___ DATA SUPPLIED

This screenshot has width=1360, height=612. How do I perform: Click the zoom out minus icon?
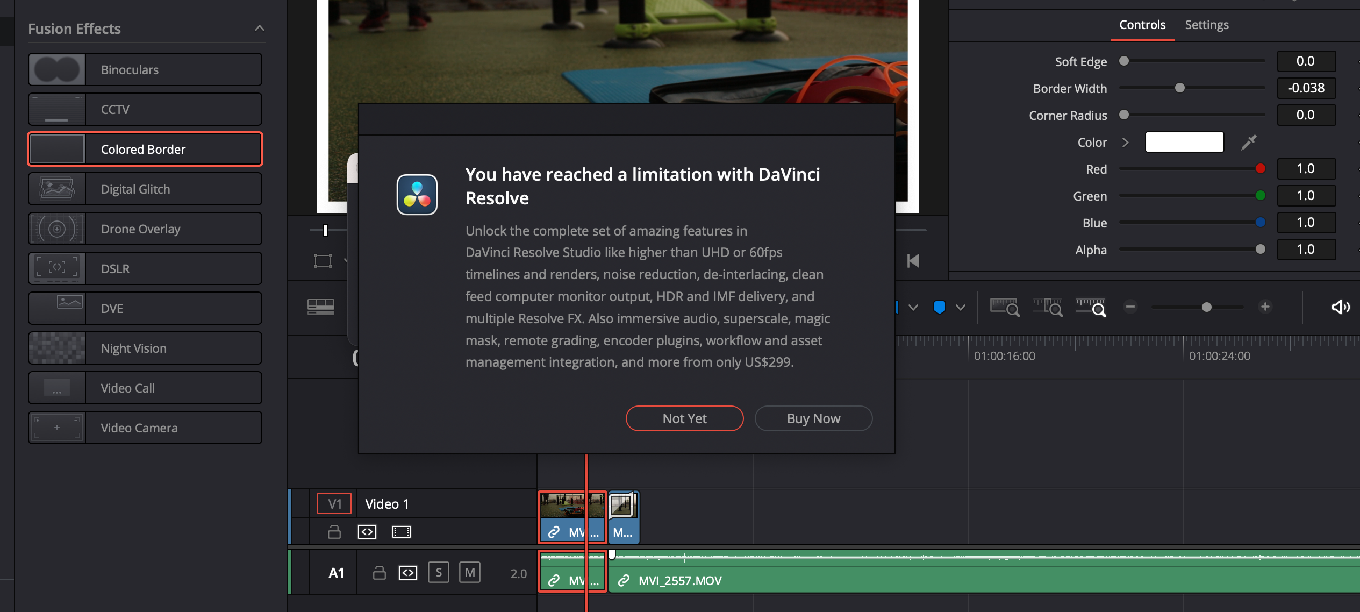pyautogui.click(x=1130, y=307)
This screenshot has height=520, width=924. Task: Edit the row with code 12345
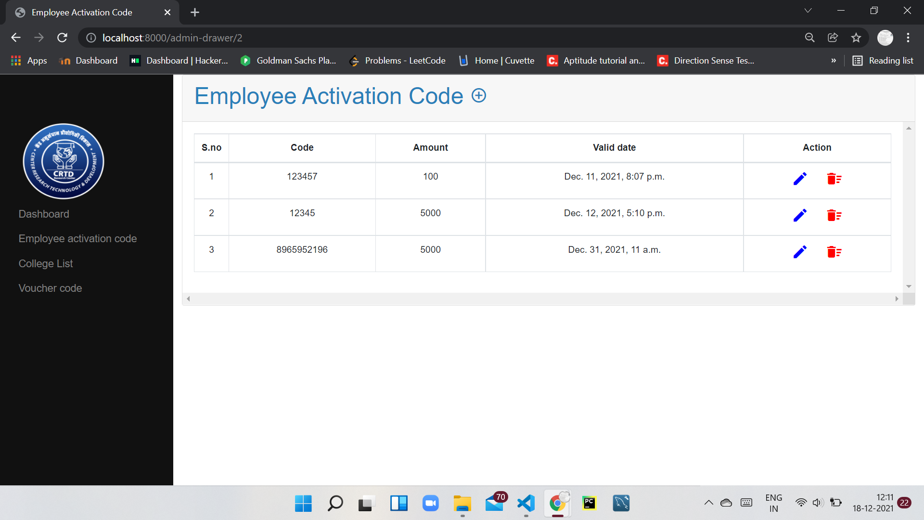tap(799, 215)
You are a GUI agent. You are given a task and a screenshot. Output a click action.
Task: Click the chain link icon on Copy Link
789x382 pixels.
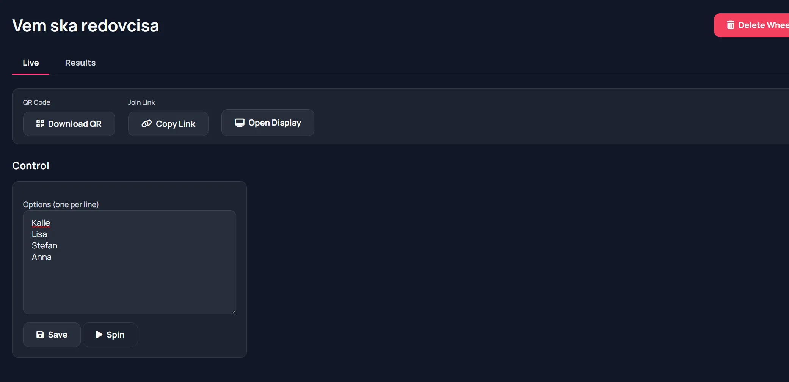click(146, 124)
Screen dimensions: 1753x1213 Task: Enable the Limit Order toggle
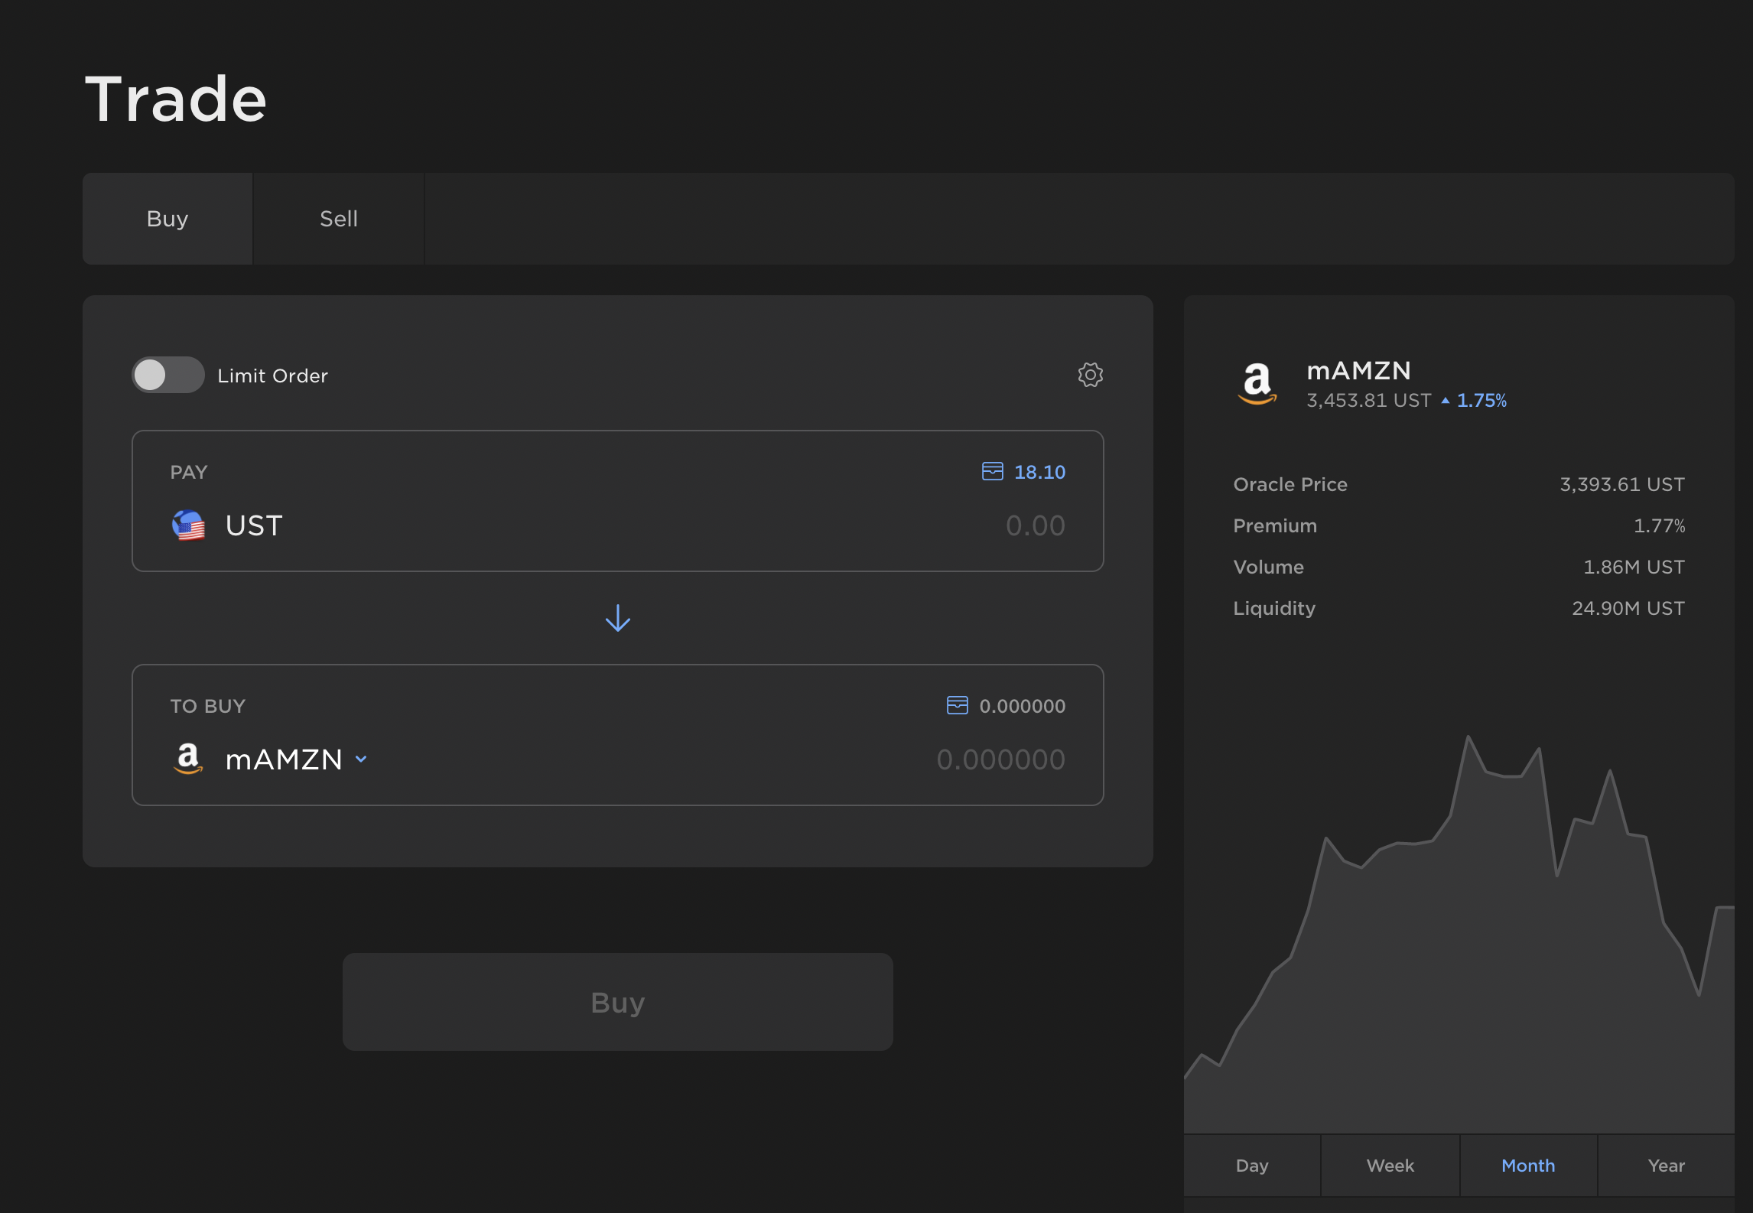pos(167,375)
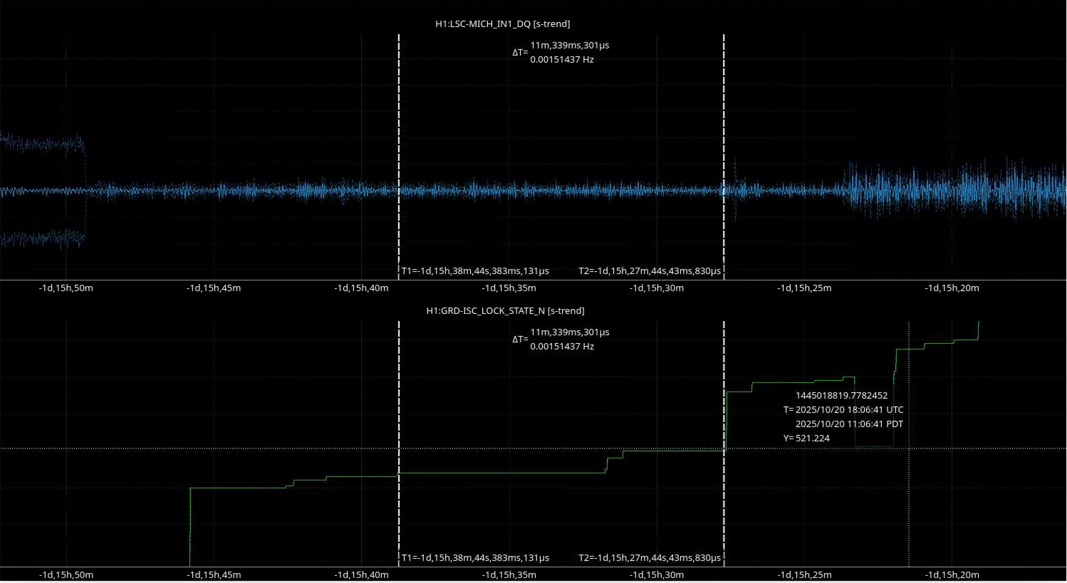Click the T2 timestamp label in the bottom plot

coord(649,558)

______

From the line that contains "Screen dimensions: 1753x1213" down to the final line of the entries above, please copy each line exactly, excluding pictures.

_YOUR RESPONSE:_
Screen dimensions: 1753x1213 Task: Enable the Limit Order toggle
pos(167,375)
Click the T2 timestamp label in the bottom plot

coord(649,558)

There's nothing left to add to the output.